Some articles have information on funding, chemicals and genome banks:

.. code-block:: python

    >>> ab_fund = AbstractRetrieval("2-s2.0-85053478849", view="FULL")
    >>> ab_fund.funding
    [Funding(agency=None, string='CNRT “Nickel et son Environnement',
     agency_id=None, funding_id=None, acronym=None, country=None)]
    >> ab_fund.funding_text
    'The authors gratefully acknowledge CNRT “Nickel et son Environnement” for
    providing the financial support. The results reported in this publication
    are gathered from the CNRT report “Ecomine BioTop”.'
    >>> ab_fund.chemicals
    [Chemical(source='esbd', chemical_name='calcium',
              cas_registry_number='7440-70-2;14092-94-5'),
     Chemical(source='esbd', chemical_name='magnesium',
              cas_registry_number='7439-95-4'),
     Chemical(source='nlm', chemical_name='Fertilizers', cas_registry_number=None),
     Chemical(source='nlm', chemical_name='Sewage', cas_registry_number=None),
     Chemical(source='nlm', chemical_name='Soil', cas_registry_number=None)]
    >>> ab_fund.sequencebank
    [Sequencebank(name='GENBANK', sequence_number='MH150839:MH150870', type='submitted')]

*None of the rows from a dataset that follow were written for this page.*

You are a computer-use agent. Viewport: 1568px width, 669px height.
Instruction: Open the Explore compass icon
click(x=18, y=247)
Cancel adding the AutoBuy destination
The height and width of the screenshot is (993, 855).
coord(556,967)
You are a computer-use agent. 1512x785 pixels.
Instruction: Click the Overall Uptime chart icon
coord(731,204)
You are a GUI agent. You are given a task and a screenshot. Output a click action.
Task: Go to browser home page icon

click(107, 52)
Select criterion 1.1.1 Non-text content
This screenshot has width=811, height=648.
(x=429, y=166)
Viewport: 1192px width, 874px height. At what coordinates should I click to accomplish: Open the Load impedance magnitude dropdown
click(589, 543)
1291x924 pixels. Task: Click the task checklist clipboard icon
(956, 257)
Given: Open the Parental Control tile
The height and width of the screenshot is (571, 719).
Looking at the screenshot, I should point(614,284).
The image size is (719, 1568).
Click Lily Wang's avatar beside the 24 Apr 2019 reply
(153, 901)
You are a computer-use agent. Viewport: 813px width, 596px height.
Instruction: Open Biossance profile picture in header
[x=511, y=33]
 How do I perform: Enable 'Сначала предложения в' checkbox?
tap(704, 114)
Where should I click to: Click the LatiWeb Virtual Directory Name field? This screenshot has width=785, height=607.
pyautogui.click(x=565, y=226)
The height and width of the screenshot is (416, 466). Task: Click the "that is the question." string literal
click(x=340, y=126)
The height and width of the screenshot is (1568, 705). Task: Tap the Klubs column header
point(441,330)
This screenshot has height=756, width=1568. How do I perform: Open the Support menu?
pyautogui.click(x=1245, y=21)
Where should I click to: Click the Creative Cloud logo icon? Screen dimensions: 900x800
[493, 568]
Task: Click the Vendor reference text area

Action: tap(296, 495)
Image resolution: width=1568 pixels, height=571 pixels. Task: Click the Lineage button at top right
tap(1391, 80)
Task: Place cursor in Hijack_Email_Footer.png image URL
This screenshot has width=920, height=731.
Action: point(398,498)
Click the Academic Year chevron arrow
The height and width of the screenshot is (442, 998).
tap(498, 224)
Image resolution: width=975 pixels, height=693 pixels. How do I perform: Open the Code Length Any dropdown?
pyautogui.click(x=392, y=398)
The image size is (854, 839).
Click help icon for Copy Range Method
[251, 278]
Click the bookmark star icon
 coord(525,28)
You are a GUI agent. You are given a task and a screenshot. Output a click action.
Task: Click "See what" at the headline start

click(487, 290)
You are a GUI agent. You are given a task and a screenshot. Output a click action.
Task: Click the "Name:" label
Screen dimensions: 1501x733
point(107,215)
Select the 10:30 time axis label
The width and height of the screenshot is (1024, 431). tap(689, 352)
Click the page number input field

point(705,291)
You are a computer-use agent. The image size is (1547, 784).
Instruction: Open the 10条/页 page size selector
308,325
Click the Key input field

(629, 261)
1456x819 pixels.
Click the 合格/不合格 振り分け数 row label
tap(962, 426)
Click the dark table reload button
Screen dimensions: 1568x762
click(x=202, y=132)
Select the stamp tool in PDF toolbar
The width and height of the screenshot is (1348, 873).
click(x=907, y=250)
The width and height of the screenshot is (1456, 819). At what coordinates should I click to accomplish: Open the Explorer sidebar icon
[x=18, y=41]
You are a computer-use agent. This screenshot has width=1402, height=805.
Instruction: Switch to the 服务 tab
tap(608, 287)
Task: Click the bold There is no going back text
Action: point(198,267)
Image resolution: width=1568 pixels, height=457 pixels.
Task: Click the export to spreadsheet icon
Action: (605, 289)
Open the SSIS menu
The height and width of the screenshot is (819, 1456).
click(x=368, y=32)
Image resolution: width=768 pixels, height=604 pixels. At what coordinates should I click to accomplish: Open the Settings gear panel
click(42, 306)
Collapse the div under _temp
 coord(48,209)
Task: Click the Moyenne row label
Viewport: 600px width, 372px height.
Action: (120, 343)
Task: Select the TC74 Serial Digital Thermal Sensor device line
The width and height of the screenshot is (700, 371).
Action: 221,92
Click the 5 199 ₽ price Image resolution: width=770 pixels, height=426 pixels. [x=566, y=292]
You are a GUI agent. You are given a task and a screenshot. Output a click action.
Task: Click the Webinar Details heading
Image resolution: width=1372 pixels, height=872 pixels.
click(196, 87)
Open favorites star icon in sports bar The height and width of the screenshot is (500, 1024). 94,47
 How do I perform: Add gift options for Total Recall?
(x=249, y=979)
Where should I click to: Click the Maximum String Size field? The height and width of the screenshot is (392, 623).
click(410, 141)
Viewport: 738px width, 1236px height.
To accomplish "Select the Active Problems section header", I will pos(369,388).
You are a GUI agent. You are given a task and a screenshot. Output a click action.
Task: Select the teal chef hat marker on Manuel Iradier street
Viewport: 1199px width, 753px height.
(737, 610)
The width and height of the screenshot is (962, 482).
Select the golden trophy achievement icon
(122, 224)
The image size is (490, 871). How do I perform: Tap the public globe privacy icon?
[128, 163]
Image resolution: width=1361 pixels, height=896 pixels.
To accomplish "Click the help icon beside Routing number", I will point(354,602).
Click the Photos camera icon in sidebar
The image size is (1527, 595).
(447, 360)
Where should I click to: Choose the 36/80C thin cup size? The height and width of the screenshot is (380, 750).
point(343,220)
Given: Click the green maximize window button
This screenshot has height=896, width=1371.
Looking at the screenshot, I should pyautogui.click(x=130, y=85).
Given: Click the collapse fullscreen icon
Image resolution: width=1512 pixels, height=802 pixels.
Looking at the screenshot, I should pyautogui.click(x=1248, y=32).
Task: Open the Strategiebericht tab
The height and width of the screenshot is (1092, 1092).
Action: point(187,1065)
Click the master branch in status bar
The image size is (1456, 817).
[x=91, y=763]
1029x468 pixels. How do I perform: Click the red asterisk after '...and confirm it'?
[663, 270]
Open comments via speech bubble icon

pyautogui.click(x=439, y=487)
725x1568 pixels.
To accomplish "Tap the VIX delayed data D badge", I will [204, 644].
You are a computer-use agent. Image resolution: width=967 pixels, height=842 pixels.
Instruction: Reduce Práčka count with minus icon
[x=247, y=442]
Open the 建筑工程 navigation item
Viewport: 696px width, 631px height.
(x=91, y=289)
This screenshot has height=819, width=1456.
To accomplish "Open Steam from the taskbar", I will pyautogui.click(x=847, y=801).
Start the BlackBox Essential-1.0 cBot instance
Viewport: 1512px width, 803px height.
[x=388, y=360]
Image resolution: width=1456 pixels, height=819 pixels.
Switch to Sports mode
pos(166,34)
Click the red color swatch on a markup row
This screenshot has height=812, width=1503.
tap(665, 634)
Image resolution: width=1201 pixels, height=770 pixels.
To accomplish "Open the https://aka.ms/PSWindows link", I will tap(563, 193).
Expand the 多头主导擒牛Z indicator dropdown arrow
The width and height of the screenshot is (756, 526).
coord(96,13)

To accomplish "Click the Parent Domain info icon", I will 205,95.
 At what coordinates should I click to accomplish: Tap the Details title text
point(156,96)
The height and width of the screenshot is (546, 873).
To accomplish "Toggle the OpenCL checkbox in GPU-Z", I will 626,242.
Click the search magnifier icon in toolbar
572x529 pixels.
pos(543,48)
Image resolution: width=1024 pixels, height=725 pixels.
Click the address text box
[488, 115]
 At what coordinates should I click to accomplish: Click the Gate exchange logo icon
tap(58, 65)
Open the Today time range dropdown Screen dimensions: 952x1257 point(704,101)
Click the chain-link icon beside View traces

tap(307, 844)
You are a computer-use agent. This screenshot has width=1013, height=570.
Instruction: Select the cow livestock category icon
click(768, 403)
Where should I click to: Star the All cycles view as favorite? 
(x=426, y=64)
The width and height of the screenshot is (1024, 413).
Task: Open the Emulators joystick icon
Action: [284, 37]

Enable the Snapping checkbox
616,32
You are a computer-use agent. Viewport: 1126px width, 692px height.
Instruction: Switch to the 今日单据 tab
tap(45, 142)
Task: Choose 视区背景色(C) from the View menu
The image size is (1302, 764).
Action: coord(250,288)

You can print the abstract in a variety of formats, including LaTeX, bibtex, HTML, and RIS. For bibtex entries, the key is the first author's surname, the year, and the first and last name of the title:

.. code-block:: python

    >>> print(ab.get_bibtex())
    @article{Rose2019Pybliometrics:Scopus,
      author = {Michael E. Rose and John R. Kitchin},
      title = {{pybliometrics: Scriptable bibliometrics using a Python interface to Scopus}},
      journal = {SoftwareX},
      year = {2019},
      volume = {10},
      number = {None},
      pages = {-},
      doi = {10.1016/j.softx.2019.100263}}
    >>> print(ab.get_ris())
    TY  - JOUR
    TI  - pybliometrics: Scriptable bibliometrics using a Python interface to Scopus
    JO  - SoftwareX
    VL  - 10
    DA  - 2019-07-01
    PY  - 2019
    SP  - None
    AU  - Rose M.E.
    AU  - Kitchin J.R.
    DO  - 10.1016/j.softx.2019.100263
    UR  - https://doi.org/10.1016/j.softx.2019.100263
    ER  -


Downloaded results are cached to expedite subsequent analyses.  This information may become outdated.  To refresh the cached results if they exist, set `refresh=True`, or provide an integer that will be interpreted as maximum allowed number of days since the last modification date.  For example, if you want to refresh all cached results older than 100 days, set `refresh=100`.  Use `ab.get_cache_file_mdate()` to obtain the date of last modification, and `ab.get_cache_file_age()` to determine the number of days since the last modification.